Thanks for the lovely pattern 
:thumbup: :thumbup: :thumbup: :thumbup: :thumbup:


----------



## In Memory of Scottybear (Sep 20, 2011)

More "work" for Bettyirene. The outfit is gorgeous.


----------



## knitting4friends (Jan 10, 2012)

thank you, once again!


----------



## lobsterlice (Oct 13, 2012)

Thank you Elaine


----------



## kippyfure (Apr 9, 2011)

Thanks, Elaine!


----------



## lori2637 (Jan 25, 2011)

Thanks Elaine.


----------



## sheree54849 (Aug 5, 2014)

Thanks Elaine. This is so beautiful and tailored looking.


----------



## Dfern (May 13, 2014)

Keeping all Barbie doll patterns. Thank you for sharing them.


----------



## TennKnitter (Jul 24, 2013)

Awesome!!! :thumbup:


----------



## itzzbarb (May 21, 2011)

Pretty outfit. I love how the dress top is fitted and the little cap sleeves.


----------



## Tgayle (May 23, 2013)

Lovely! I so appreciate you, and your talent you so generously share !thank you!


----------



## NCAknitter (Sep 28, 2013)

lovely, thanks


----------



## Jeanie L (Sep 27, 2011)

Thank you for the lovely pattern..


----------



## island stasher (Dec 23, 2012)

You make me want to buy a barbie to play with and dress up.


----------



## Tennessee (Feb 1, 2011)

Beautiful! Thank you for the pattern.


----------



## Tove (Oct 27, 2012)

Beautiful, thank you


----------



## Dianedanusia (Mar 13, 2012)

You are so kind....thank you


----------



## misellen (Mar 8, 2013)

I have never made doll clothes but I think I will have to try this.


----------



## Typsknits (Aug 6, 2011)

Gorgeous thanks for the pattern!


----------



## Ellisen (Dec 5, 2011)

Thank you, Elaine. Now that my granddaughter plays with Barbies, I appreciate your patterns.


----------



## Hannelore (Oct 26, 2011)

Thank you for another beautiful Barbie pattern.


----------



## Montana Gramma (Dec 19, 2012)

Thankyou again! Our 11 year old GD is just not playing with her Barbies or AGD much anymore, so busy with year round soccer and her school work. But the 6 year old GD is just getting into the swing of things! I would make some even if they didn't cause I just love your patterns!


----------



## Pennypincher (May 7, 2011)

Thank you, Elaine for another cute pattern. I still think that is all you do is design patterns for Barbie and the AG dolls. lol


----------



## cabbagehome (Dec 23, 2011)

rujam said:


> Thanks for the lovely pattern
> :thumbup: :thumbup: :thumbup: :thumbup: :thumbup:


 :thumbup: :thumbup: :thumbup:


----------



## Crafty Linda (Nov 15, 2014)

Thank you Elaine for another wonderful pattern, have just got the wool ready, making them for Cancer Uk shop to sell at Xmas. Linda


----------



## yona (Feb 7, 2011)

Beautiful, thank you.


----------



## Daeanarah (May 7, 2012)

Sorry about delay here it is in PDF.

Happy Crafting


----------



## Montana Gramma (Dec 19, 2012)

Daeanarah said:


> Sorry about delay here it is in PDF.
> 
> Happy Crafting


Thankyou so much for doing that!


----------



## Pennypincher (May 7, 2011)

Daeanarah said:


> Sorry about delay here it is in PDF.
> 
> Happy Crafting


I, too, want to thank you for the PDF of this pattern and all the others you have done for all of us and all you may do in the future.


----------



## Crafty Linda (Nov 15, 2014)

Pennypincher said:


> I, too, want to thank you for the PDF of this pattern and all the others you have done for all of us and all you may do in the future.

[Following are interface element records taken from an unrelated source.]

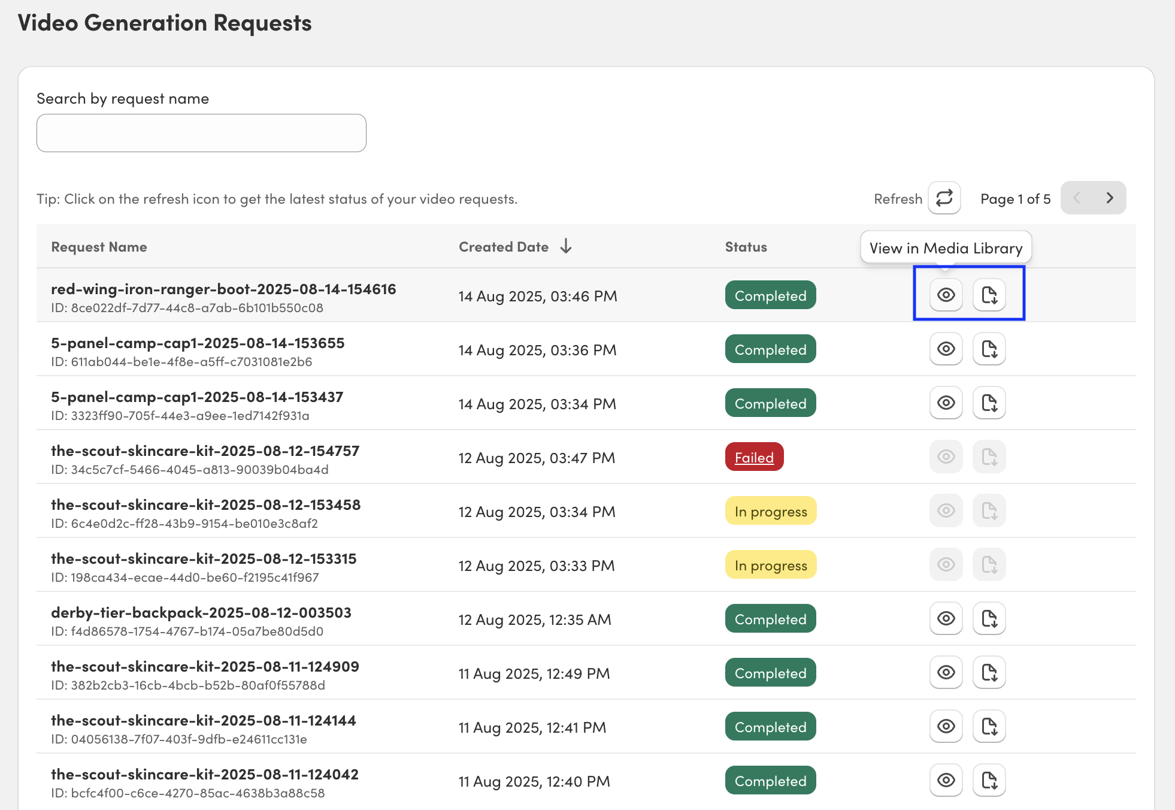1175x810 pixels.
Task: Click the Status column header
Action: coord(746,247)
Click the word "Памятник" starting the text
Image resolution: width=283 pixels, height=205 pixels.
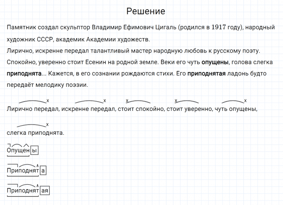(19, 28)
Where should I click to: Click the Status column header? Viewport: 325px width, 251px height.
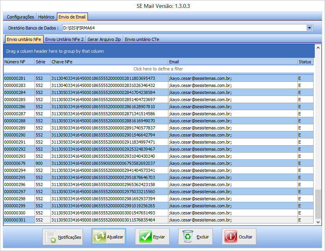(x=305, y=62)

Me too, thank you,so,much, it is so easy to ove the pattern. Linda


----------



## Tgayle (May 23, 2013)

Thanks so much for the pattern and for t he downloads


----------



## Daeanarah (May 7, 2012)

Elaine does great work.
You are welcome to the download pattern.
Print it out, place in a sheet protector and place in a binder. that way you'll have a copy to go to.

Happy Crafting

Rhyanna


----------



## Bee-g (Dec 9, 2014)

grand daughter wants me to make this for her. is this done in the round or flat?


----------



## Ladyfingers (Jan 26, 2011)

Bee-g:

The only "in-the-round" knitting I have ever attempted was socks while I was in high school (ages ago!). I never really got the hang of it, and always had stupid "ladders" in my knitting where the needles came together. So, I am not an avid fan of this type of knitting.

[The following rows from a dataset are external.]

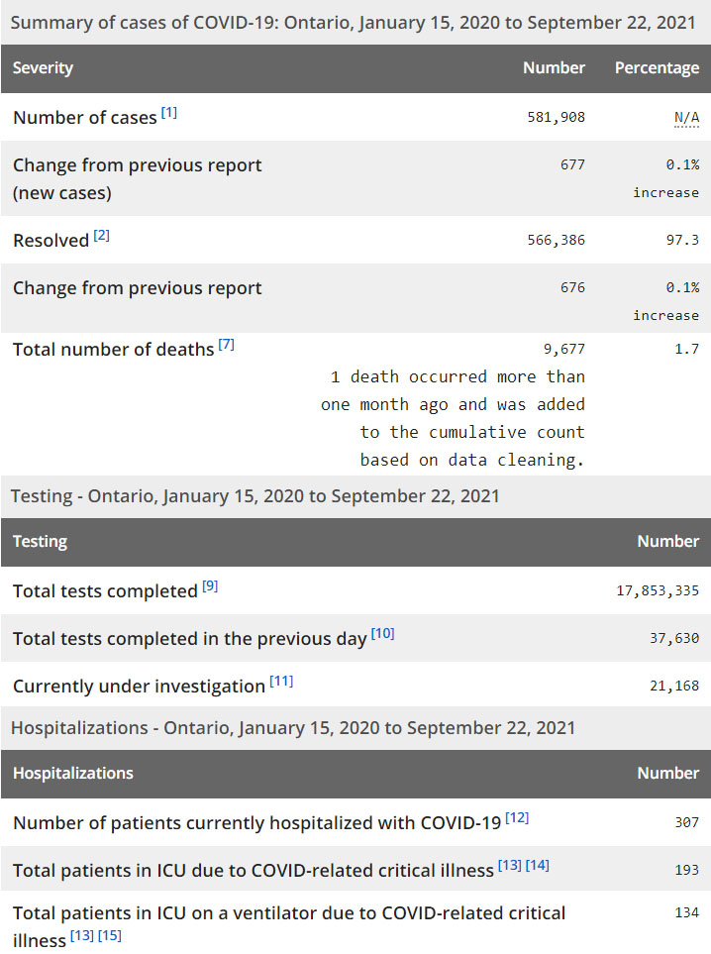The width and height of the screenshot is (711, 954).
Task: Open footnote [1] beside Number of cases
Action: pos(169,113)
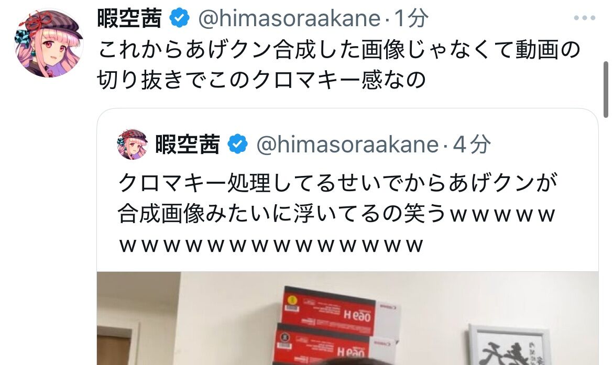613x365 pixels.
Task: Open the quoted tweet text クロマキー処理してる
Action: point(228,183)
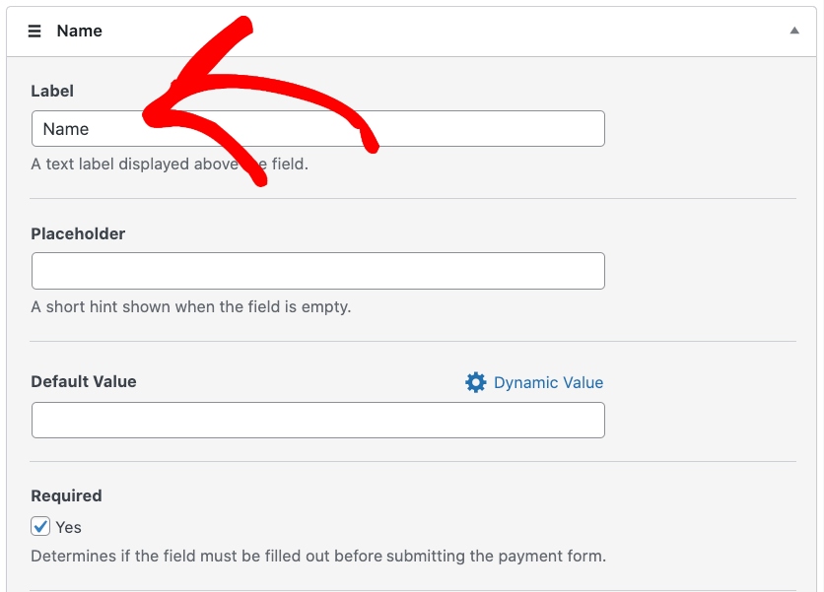Click the "Yes" text beside the Required checkbox
824x592 pixels.
click(68, 527)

My patterns are all knit flat, from the top-down, with raglan shaping using round rings to separate the right back/sleeve/front/sleeve/left back. Once you have the correct number of stitches divided on the needle all you have to do is increase before and after each marker until you have the designated number of stitches on the needle to complete the sleeves. At this point (for a capped sleeve) you knit across the right back, BIND OFF the sleeve stitches, knit across the front, BIND OFF the second sleeve stitches, and knit across the remaining stitches for the left back. When you purl back across the row you will purl 2 stitches together at each underarm area - to anchor the two back pieces of the garment to the front. Voila! You have just completed two capped sleeves. Then all you do is stockinette stitch the designated number of rows to the waistline, then increase in every stitch for a nice full skirt. 

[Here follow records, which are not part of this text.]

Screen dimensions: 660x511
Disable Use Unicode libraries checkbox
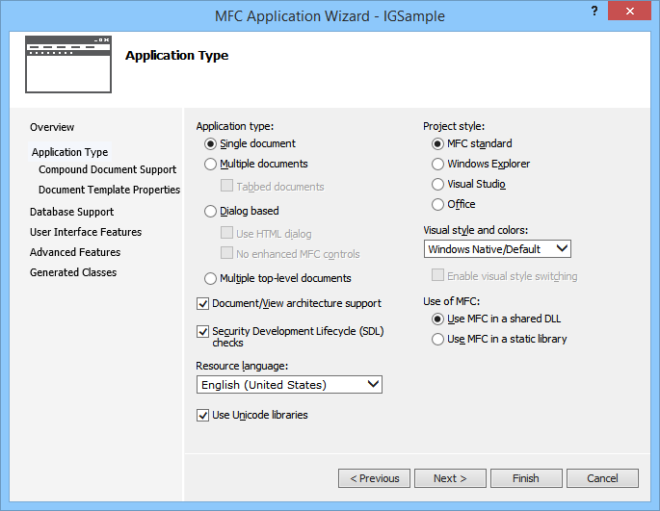[x=203, y=416]
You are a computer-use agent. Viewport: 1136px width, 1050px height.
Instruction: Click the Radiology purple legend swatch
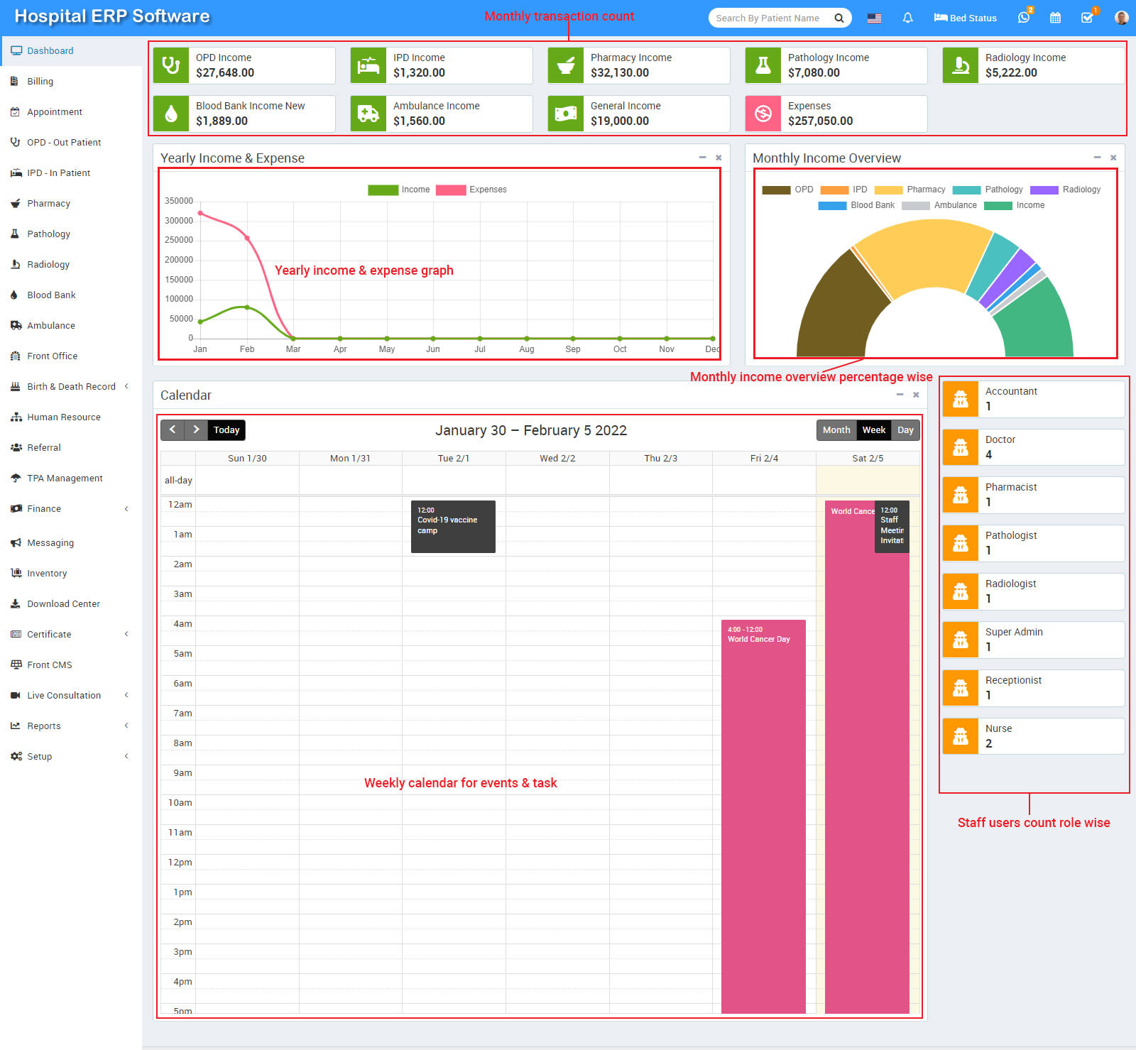pyautogui.click(x=1044, y=190)
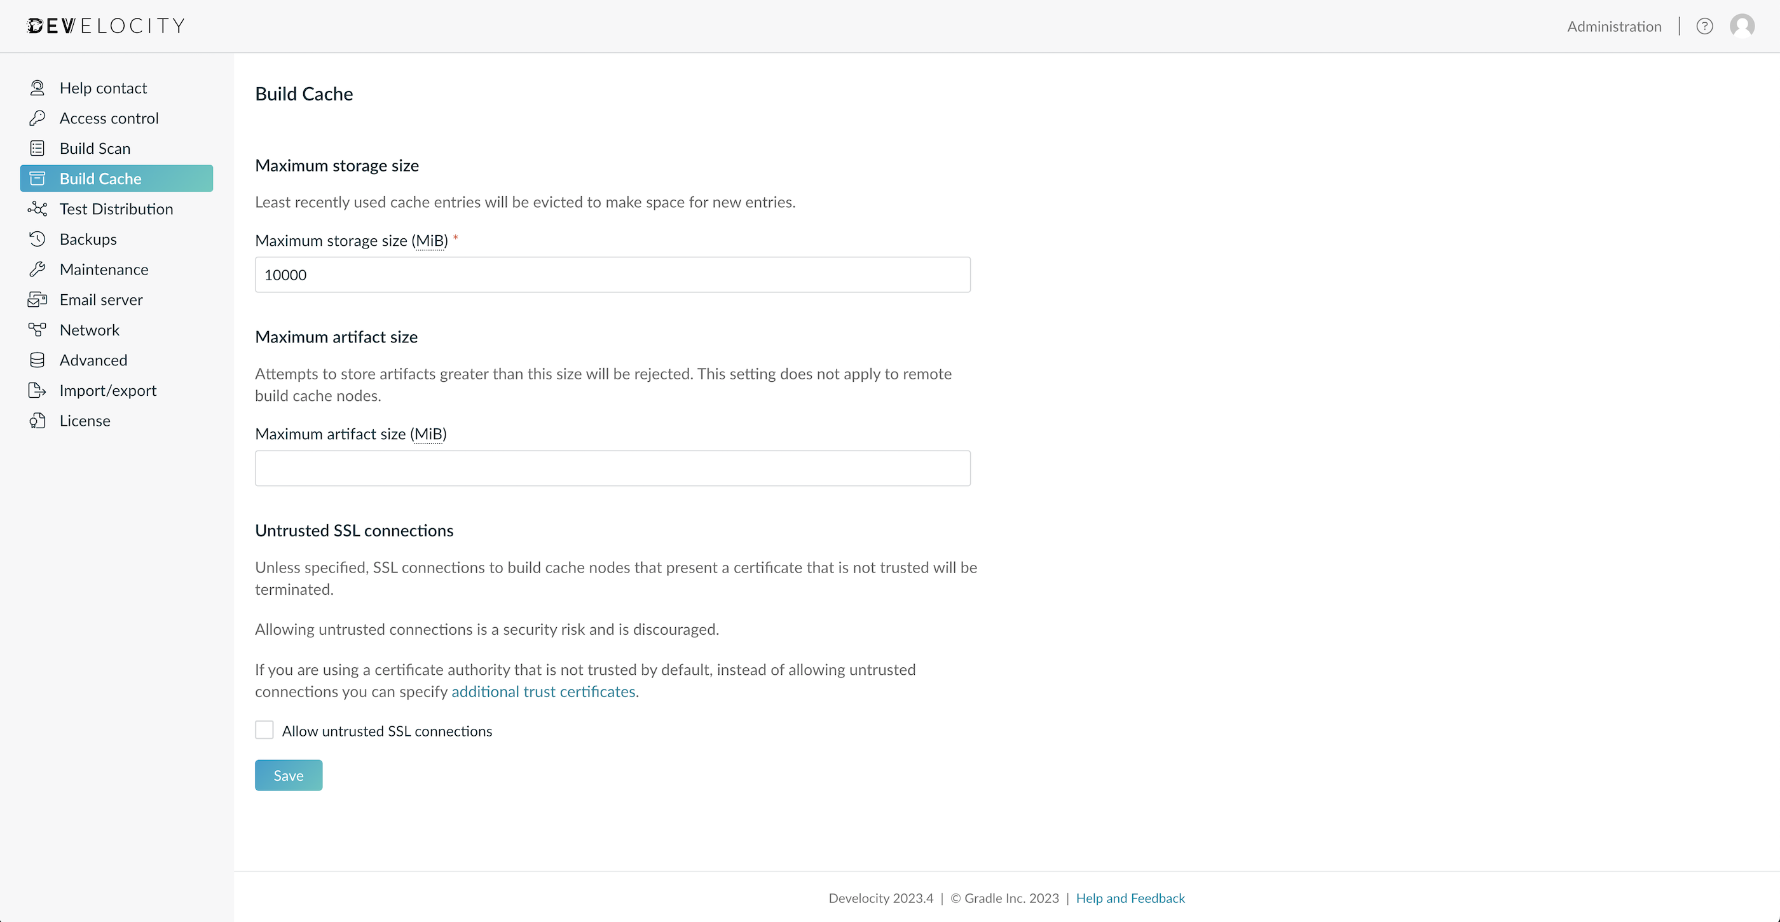The image size is (1780, 922).
Task: Click the Maximum artifact size input field
Action: tap(612, 468)
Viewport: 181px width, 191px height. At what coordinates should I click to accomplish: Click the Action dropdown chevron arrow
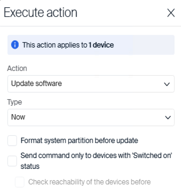pyautogui.click(x=167, y=84)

Very simple to knit, with really easy instructions. The above dress has a "yarn-over" stitch pattern at the neckline and spaced at intervals on the full skirt, using self-striping yarn. My patterns allow you the option of changing the neckline using seed stitch, garter stitch, K1, P1 ribbing, etc. When you get to the waistline, you also have the option of knitting a full skirt, a straight skirt, an attached pair of panties, an attached pair of long pants, or you can finish this one-piece garment with a pair of shorts. Nothing complicated at all.

To see a collection of photos of Ladyfingers knitted doll clothes (no patterns, just photos), go to the upper left hand side of the page, click "Knitting Forum". This will take you to a list of items discussed here on this forum. Scroll down and click on "Pictures", then look for postings by Ladyfingers. There are over 400 photos posted for Barbie, the American Girl doll, the 8-1/2 inch Cutsie baby doll, the 5-inch itty bitty baby doll, and a few items for Barbie's boyfriend, Ken. You will see quite a few outfits knitted as described above - from the top-down - with capped sleeves, using a variety of colored yarns and fancy trims.


----------



## Bee-g (Dec 9, 2014)

thank you for clarifying that . I went and made it on circulers with magic loop method for thetop. come out nice thank you for posting all those nice doll clothing patterns. I will be busy I can see for a while lol. tortured myself with a skirt in theround on #0 to start worked down an inch and went to size #2 tfor a few rows , then to size #4 made for a nice looking skirt.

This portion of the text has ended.